#### MATERIAL FOR THIS EXERCISE:
▬▬▬

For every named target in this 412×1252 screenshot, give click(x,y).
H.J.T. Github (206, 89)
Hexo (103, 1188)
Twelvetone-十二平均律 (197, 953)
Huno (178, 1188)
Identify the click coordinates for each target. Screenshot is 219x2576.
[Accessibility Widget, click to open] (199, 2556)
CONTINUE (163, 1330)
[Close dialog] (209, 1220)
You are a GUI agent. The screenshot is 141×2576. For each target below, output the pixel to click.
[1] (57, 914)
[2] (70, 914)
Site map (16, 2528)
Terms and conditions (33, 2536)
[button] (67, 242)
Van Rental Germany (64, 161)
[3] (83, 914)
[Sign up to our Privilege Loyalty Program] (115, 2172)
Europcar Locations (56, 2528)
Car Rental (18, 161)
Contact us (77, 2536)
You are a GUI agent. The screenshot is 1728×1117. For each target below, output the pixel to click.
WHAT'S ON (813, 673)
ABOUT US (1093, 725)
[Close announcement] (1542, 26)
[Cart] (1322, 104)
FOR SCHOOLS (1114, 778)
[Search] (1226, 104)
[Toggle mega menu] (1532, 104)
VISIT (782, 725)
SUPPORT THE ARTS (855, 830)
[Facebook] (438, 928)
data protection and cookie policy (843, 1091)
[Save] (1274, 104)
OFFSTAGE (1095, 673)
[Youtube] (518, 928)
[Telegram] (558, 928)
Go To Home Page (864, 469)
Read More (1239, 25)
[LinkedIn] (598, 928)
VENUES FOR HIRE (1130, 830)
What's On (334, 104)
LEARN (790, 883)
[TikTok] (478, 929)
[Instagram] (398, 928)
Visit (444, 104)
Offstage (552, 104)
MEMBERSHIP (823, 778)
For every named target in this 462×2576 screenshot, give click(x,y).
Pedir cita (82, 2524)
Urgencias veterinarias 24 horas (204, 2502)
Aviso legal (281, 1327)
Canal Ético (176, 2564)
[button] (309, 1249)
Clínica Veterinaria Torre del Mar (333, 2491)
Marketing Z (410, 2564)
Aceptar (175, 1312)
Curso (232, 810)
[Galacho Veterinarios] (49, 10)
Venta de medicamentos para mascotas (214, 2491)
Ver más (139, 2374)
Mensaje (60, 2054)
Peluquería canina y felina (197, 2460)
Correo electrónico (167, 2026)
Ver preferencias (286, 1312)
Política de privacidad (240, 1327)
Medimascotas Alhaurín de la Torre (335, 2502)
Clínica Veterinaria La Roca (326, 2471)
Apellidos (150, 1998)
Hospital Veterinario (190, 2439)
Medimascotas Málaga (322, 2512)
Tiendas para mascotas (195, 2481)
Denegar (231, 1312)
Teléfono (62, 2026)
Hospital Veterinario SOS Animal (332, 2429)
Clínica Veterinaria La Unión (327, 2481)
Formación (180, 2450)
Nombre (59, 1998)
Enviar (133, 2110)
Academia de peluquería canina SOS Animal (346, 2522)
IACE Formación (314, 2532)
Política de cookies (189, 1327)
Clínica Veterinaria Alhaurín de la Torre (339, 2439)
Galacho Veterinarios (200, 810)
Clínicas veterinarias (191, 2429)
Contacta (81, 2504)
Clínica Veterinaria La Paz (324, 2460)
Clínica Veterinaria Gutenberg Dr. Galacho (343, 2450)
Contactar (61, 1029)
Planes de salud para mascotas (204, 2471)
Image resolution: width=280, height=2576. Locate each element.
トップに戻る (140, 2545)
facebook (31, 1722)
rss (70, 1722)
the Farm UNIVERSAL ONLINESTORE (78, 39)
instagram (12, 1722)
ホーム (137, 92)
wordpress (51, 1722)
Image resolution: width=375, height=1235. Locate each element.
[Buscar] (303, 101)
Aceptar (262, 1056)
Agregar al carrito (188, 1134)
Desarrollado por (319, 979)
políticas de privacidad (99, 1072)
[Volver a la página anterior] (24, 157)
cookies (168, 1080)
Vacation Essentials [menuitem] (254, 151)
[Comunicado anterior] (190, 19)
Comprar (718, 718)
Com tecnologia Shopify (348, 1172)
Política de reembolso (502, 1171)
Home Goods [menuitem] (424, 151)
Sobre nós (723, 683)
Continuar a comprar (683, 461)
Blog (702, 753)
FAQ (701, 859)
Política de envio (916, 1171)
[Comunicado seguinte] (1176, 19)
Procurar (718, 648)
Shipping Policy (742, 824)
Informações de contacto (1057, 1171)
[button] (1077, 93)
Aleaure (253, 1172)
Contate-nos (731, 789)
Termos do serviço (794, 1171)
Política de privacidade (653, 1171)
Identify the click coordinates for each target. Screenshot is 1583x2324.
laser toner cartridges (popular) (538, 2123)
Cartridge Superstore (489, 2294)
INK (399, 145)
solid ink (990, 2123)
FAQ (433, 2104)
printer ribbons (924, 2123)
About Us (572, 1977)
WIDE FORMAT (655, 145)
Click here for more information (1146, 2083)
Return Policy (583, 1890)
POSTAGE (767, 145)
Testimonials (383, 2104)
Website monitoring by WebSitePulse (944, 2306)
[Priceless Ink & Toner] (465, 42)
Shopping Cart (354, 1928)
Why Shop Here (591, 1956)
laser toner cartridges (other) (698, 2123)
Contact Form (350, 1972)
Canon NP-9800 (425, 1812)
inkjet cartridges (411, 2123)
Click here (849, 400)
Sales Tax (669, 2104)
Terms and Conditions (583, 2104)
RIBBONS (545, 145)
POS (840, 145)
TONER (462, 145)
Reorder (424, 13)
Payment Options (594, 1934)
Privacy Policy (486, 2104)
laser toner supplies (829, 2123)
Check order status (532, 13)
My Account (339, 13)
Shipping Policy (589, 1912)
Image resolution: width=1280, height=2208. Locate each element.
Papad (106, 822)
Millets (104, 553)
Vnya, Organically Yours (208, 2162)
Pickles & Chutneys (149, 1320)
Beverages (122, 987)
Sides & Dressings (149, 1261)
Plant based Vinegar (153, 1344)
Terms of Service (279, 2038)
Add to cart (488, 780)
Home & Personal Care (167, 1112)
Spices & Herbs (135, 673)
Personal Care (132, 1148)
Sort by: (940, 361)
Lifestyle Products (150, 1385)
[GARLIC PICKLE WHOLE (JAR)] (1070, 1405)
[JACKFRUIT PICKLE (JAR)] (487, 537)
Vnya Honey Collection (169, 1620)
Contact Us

▬▬▬

For the lines above, output exactly those from the line containing "ABOUT US (1093, 725)" through the line containing "data protection and cookie policy (843, 1091)", and skip the others.

ABOUT US (1093, 725)
[Close announcement] (1542, 26)
[Cart] (1322, 104)
FOR SCHOOLS (1114, 778)
[Search] (1226, 104)
[Toggle mega menu] (1532, 104)
VISIT (782, 725)
SUPPORT THE ARTS (855, 830)
[Facebook] (438, 928)
data protection and cookie policy (843, 1091)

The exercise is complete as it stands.